● Work order: Return, in their exact form, the lines that lie between the start of the data below and the line containing "Click the PMAM", with both ends included.

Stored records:
------------------------------------------------------------
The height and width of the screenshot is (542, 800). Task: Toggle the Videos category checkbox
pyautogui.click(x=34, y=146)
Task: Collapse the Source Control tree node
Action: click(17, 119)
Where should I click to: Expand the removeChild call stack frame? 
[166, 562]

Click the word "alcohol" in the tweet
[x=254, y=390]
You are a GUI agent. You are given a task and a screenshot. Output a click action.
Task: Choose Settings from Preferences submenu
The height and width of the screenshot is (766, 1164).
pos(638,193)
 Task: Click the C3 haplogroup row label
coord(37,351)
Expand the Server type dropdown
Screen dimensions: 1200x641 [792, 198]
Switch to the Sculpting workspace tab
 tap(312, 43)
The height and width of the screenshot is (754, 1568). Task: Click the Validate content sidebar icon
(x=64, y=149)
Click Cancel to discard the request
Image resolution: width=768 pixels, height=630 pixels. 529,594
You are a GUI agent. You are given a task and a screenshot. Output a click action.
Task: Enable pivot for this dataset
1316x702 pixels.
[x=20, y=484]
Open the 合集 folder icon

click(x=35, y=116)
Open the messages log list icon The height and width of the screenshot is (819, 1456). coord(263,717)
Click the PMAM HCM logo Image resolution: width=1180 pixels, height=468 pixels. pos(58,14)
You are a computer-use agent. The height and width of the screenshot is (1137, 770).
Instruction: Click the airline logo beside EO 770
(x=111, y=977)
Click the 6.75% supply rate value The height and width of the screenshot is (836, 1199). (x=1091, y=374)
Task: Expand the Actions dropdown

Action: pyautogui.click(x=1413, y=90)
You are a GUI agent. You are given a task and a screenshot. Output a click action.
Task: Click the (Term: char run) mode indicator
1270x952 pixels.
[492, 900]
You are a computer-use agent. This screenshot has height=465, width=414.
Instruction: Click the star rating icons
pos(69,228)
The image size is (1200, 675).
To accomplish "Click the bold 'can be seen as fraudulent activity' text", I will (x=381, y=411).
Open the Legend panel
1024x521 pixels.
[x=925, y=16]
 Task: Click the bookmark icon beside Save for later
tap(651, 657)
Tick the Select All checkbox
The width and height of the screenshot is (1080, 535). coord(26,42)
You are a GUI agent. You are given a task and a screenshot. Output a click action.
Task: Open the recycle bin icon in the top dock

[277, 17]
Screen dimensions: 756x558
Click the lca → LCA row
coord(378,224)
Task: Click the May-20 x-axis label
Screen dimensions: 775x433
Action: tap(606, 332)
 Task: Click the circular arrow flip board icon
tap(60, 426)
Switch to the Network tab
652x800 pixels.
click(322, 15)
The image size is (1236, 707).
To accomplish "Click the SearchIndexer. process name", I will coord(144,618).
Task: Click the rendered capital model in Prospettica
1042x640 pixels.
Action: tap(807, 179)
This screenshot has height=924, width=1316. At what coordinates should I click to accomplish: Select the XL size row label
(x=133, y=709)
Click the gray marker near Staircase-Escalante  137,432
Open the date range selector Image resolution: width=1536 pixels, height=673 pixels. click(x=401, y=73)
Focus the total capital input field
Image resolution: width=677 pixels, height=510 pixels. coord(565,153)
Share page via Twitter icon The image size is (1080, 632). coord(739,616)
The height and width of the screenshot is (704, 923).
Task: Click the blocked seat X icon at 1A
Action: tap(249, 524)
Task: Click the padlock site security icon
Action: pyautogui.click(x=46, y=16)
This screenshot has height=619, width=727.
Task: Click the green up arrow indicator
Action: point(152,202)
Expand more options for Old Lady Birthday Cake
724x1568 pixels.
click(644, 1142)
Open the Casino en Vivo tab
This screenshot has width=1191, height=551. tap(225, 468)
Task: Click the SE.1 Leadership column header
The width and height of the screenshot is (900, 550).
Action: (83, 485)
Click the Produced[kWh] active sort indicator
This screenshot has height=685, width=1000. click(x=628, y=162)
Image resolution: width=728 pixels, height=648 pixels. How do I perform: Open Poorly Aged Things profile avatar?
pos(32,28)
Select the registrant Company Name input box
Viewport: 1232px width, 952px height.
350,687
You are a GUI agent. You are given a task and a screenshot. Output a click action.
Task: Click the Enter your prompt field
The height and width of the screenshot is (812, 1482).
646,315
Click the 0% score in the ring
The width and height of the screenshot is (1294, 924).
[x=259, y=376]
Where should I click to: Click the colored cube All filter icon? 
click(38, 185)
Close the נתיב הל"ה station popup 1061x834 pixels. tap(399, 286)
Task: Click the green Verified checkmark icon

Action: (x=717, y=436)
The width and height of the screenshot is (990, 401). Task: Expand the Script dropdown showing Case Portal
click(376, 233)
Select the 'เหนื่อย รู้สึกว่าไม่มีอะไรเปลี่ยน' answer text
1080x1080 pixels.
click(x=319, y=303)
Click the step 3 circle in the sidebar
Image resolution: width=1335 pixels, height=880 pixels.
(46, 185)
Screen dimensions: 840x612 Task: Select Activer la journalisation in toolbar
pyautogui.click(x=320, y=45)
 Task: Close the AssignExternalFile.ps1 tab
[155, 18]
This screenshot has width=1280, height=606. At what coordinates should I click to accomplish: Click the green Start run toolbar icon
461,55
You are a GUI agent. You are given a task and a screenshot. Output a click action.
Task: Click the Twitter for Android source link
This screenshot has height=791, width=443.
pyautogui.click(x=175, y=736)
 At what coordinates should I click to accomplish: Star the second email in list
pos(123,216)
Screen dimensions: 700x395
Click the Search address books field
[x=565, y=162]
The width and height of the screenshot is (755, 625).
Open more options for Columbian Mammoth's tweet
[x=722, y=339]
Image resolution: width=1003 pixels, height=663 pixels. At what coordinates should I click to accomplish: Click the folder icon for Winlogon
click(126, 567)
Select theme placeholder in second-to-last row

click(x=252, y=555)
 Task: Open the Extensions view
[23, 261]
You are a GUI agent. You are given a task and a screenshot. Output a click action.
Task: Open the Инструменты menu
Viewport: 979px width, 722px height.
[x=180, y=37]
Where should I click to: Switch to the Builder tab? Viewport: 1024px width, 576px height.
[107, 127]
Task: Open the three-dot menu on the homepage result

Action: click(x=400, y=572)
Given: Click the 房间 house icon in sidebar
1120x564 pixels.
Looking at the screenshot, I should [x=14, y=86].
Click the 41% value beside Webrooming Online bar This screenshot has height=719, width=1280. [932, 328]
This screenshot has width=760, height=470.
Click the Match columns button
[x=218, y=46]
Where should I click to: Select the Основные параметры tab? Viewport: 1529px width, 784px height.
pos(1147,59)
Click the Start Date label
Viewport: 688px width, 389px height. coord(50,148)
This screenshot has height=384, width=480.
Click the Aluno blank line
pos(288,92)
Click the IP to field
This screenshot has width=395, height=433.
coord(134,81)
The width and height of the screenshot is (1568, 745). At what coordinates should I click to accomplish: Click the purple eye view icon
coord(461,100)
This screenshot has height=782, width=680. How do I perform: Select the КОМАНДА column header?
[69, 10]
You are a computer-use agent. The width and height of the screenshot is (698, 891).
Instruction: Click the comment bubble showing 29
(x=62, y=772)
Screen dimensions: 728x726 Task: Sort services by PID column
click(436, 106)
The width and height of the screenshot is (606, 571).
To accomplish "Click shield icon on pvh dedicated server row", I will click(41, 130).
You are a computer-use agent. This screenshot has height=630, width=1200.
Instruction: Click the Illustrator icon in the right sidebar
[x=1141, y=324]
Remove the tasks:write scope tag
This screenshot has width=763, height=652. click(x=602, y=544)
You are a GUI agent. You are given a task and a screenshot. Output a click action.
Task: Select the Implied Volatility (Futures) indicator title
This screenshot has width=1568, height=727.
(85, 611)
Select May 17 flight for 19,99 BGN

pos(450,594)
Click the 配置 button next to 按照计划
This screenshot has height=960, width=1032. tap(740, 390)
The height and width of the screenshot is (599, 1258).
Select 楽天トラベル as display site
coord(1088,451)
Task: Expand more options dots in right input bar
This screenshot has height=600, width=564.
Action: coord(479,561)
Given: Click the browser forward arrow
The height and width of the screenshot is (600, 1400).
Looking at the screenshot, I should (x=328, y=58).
------------------------------------------------------------
● Your response:
The height and width of the screenshot is (542, 800). Task: Toggle the Videos category checkbox
pyautogui.click(x=34, y=146)
Task: Collapse the Source Control tree node
Action: click(17, 119)
Where should I click to: Expand the removeChild call stack frame? 
[166, 562]

Click the word "alcohol" in the tweet
[x=254, y=390]
You are a GUI agent. You are given a task and a screenshot. Output a click action.
Task: Choose Settings from Preferences submenu
The height and width of the screenshot is (766, 1164).
pos(638,193)
 Task: Click the C3 haplogroup row label
coord(37,351)
Expand the Server type dropdown
Screen dimensions: 1200x641 [792, 198]
Switch to the Sculpting workspace tab
 tap(312, 43)
The height and width of the screenshot is (754, 1568). Task: Click the Validate content sidebar icon
(x=64, y=149)
Click Cancel to discard the request
Image resolution: width=768 pixels, height=630 pixels. 529,594
You are a GUI agent. You are given a task and a screenshot. Output a click action.
Task: Enable pivot for this dataset
1316x702 pixels.
[x=20, y=484]
Open the 合集 folder icon

click(x=35, y=116)
Open the messages log list icon The height and width of the screenshot is (819, 1456). coord(263,717)
Click the PMAM HCM logo Image resolution: width=1180 pixels, height=468 pixels. pos(58,14)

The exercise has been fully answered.